-
Type: Bug
-
Resolution: Fixed
-
Priority: Major - P3
-
Affects Version/s: 8.1.0-rc0
-
Component/s: None
-
None
-
Catalog and Routing
-
Fully Compatible
-
ALL
-
CAR Team 2024-12-23, CAR Team 2025-01-06
-
0
Test Context
The move_primary_failpoint.js expects to successfully complete a transitionToDedicatedConfigServer after every document is moved away from the config shard.
The test runs the following:
- Moves every chunk away by forcing every moveChunk with _waitForDelete=true
- Checks whether the returned status is "completed" at the next execution
The problem
_waitForDelete in {{moveChunk}} guarantees to only return once every orphan document is deleted, but it doesn't guarantee that the rangeDeletion task itself is removed from storage, which will eventually happen soon after the completion of the moveChunk command.
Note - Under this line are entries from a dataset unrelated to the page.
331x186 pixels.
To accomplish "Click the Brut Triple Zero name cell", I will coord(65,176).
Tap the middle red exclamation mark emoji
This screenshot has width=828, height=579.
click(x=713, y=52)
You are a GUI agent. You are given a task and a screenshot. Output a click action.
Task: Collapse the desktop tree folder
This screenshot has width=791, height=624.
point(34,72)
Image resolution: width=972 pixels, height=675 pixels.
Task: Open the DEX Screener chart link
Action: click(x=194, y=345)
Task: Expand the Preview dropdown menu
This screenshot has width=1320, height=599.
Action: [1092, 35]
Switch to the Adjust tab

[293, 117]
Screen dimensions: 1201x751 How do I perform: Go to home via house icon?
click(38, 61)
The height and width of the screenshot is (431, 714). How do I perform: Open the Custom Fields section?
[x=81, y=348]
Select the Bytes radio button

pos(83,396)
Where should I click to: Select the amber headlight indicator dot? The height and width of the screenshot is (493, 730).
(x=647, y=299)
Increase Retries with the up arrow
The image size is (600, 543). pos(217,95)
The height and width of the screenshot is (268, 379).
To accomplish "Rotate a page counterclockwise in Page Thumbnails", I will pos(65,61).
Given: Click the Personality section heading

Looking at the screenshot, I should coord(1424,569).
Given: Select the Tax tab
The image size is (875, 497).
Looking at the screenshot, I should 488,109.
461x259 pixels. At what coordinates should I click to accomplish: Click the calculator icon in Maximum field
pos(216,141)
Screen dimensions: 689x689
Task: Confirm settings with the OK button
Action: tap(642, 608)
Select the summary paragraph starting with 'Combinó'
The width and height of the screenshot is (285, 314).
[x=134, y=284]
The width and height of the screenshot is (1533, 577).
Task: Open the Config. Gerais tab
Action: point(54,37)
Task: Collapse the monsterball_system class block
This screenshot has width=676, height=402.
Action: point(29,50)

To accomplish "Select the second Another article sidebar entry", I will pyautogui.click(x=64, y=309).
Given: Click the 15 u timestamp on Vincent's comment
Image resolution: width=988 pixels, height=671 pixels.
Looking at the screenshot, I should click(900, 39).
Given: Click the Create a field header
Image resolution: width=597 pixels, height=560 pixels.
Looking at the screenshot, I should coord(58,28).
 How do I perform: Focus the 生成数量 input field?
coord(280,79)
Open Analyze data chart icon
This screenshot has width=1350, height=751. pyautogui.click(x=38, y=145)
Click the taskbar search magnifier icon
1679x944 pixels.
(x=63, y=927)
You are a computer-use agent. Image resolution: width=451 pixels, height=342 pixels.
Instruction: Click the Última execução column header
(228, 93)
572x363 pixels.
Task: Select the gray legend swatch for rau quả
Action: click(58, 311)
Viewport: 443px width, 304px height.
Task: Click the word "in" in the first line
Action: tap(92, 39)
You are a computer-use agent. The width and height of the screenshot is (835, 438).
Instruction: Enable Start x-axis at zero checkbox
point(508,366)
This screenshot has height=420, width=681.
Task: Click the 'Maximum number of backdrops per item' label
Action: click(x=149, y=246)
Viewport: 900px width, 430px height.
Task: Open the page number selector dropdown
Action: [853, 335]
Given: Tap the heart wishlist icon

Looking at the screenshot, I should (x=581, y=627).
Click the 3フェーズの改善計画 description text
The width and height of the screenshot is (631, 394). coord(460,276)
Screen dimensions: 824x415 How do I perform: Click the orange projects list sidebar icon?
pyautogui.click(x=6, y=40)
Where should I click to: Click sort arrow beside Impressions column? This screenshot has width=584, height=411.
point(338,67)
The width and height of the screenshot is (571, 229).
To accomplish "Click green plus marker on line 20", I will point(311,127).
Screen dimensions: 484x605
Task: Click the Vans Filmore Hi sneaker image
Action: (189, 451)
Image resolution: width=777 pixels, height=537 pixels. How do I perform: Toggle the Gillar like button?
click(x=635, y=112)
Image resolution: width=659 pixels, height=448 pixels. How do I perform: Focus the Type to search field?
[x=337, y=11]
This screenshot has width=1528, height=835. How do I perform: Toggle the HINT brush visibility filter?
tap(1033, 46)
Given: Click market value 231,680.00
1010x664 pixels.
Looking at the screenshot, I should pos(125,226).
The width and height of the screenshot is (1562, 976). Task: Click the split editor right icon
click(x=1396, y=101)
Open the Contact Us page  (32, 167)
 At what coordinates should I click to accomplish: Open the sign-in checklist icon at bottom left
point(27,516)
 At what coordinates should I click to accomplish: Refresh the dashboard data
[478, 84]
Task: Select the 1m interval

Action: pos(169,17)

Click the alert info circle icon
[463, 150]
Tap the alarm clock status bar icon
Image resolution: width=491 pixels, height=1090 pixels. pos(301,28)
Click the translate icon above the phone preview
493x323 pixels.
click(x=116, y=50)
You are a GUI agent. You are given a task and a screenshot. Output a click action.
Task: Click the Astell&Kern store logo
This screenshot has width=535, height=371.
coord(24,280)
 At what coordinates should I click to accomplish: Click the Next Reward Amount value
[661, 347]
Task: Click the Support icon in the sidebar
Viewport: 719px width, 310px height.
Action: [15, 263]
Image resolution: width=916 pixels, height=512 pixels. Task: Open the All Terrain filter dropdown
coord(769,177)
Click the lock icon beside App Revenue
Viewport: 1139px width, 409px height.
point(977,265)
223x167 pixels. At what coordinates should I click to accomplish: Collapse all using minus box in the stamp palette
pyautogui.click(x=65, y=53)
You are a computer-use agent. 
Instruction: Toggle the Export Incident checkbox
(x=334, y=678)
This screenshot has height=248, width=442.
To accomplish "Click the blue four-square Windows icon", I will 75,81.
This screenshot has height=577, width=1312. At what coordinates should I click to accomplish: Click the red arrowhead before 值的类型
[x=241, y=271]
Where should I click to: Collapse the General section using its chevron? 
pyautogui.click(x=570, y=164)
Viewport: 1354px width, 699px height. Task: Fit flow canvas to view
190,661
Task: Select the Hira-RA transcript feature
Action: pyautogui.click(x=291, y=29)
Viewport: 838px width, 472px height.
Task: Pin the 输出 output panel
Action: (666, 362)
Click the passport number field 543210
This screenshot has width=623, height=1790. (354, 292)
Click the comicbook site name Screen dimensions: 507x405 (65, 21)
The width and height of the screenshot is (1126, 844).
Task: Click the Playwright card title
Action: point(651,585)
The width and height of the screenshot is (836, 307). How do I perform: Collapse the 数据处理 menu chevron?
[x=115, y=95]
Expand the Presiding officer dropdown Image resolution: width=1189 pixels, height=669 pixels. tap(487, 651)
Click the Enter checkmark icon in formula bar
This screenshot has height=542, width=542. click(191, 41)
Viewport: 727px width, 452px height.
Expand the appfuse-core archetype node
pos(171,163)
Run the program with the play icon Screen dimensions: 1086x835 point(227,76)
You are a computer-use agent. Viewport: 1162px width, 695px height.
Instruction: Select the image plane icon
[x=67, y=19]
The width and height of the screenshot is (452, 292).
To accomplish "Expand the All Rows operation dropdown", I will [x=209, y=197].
Meanwhile, the transitionToDedicatedConfigServer is completed once no rangeDeletion tasks are found on disk.
Proposed solution
Considering the rangeDeletion task is removed shortly after the moveChunk command, the test should make multiple attempts to verify the transitionToDedicatedConfigServer command is completed, eventually failing only if the completion doesn't occur within a timeout.